▶ _TASK DIRECTIONS_:
Lines below containing the word "agent" should be copied out.

[[ MATERIAL TO PROCESS, beginning ]]

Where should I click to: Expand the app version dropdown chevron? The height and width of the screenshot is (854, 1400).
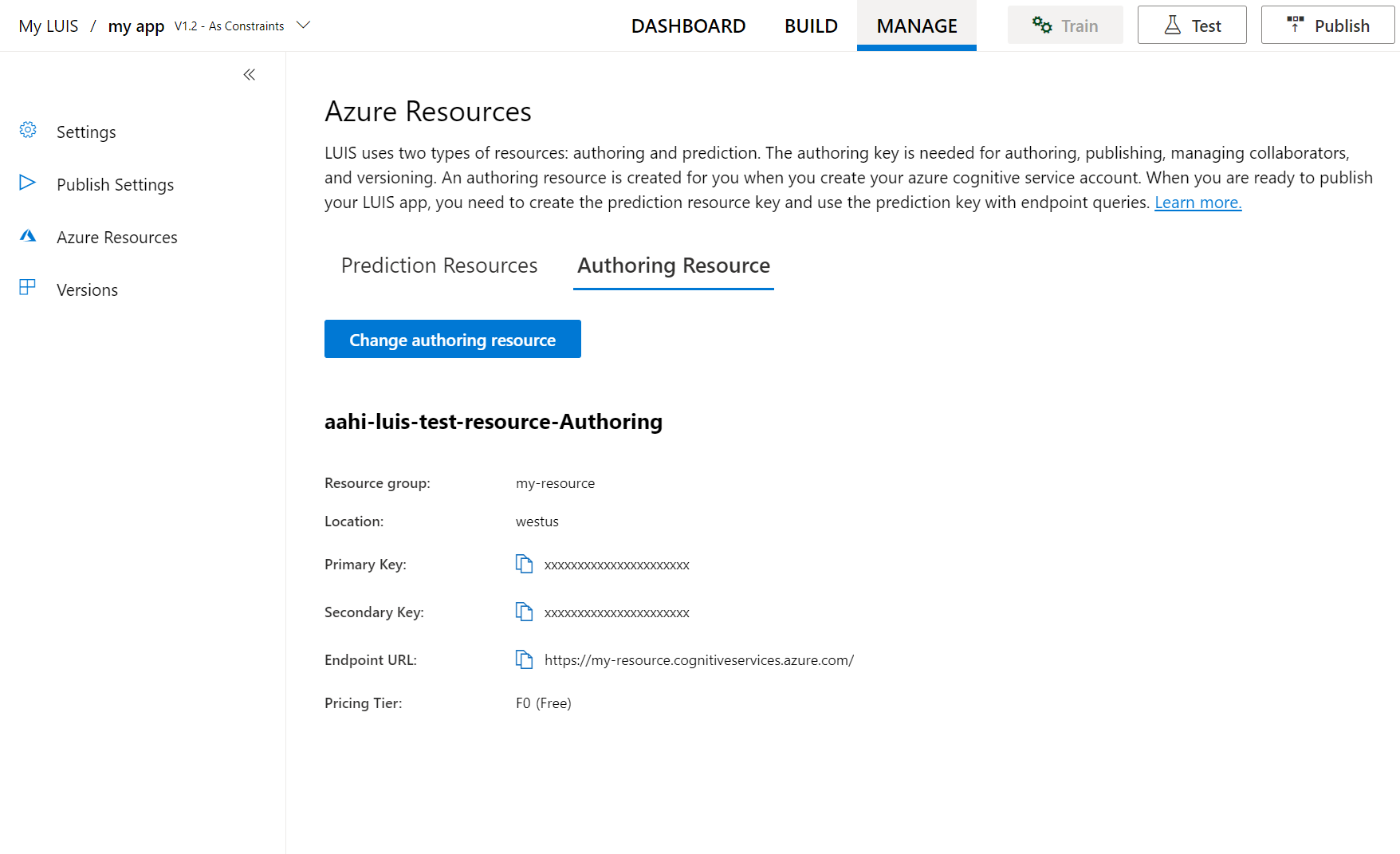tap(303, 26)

[[ MATERIAL TO PROCESS, end ]]
[[ MATERIAL TO PROCESS, beginning ]]

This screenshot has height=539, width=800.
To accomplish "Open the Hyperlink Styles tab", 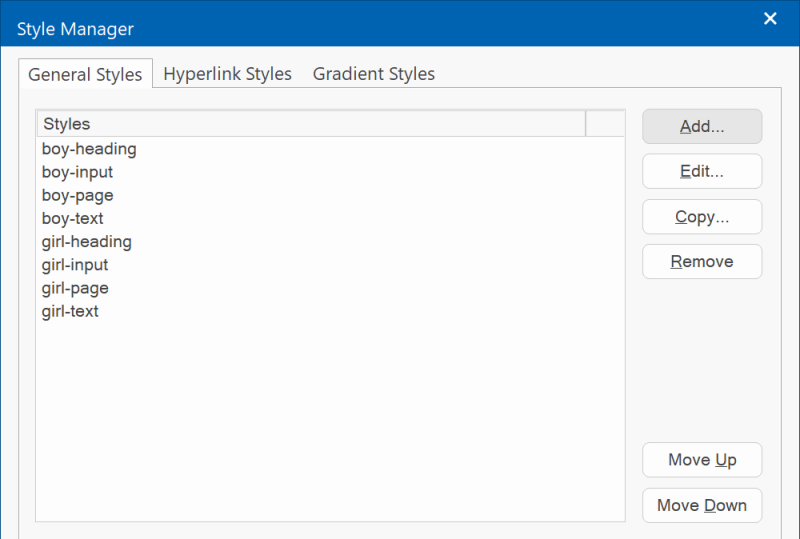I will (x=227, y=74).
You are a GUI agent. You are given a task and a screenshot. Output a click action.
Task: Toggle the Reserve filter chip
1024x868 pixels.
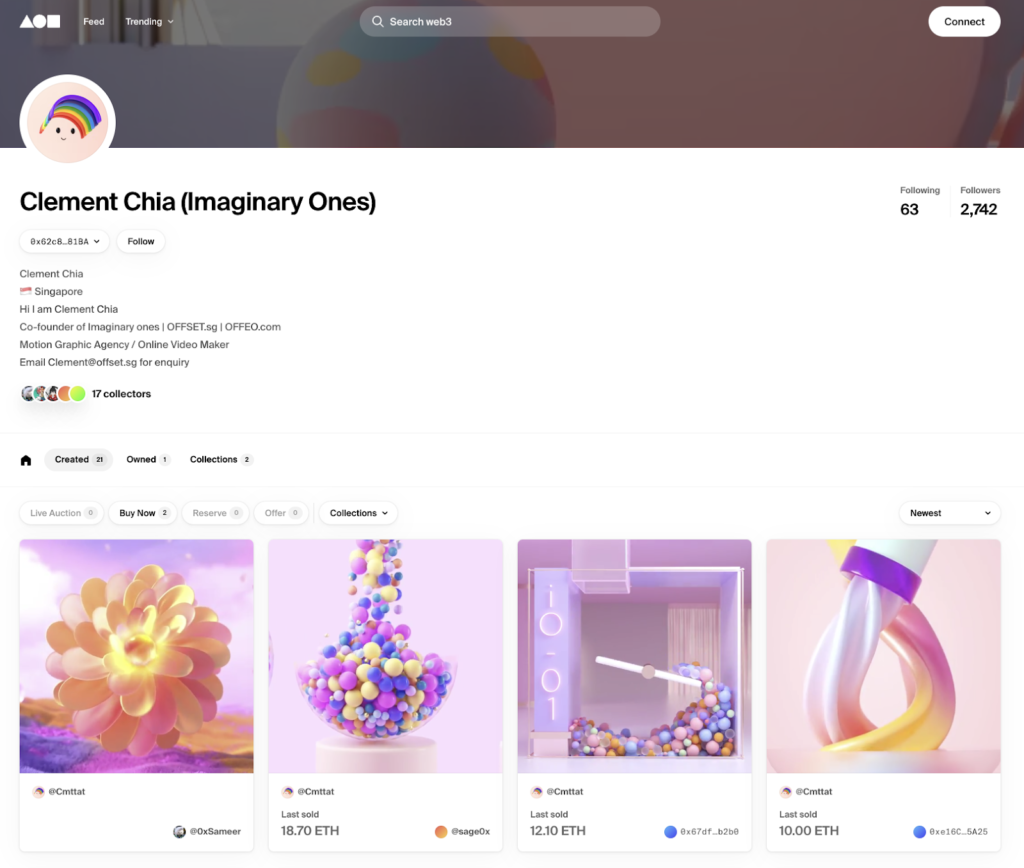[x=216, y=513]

[[ MATERIAL TO PROCESS, end ]]
[[ MATERIAL TO PROCESS, beginning ]]

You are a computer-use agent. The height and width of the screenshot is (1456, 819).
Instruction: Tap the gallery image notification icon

[[ MATERIAL TO PROCESS, end ]]

▶ _PROBLEM SOLUTION_:
You are a GUI agent. You are given a task and a screenshot. Output a click action.
You are a computer-use agent. The height and width of the screenshot is (1456, 819).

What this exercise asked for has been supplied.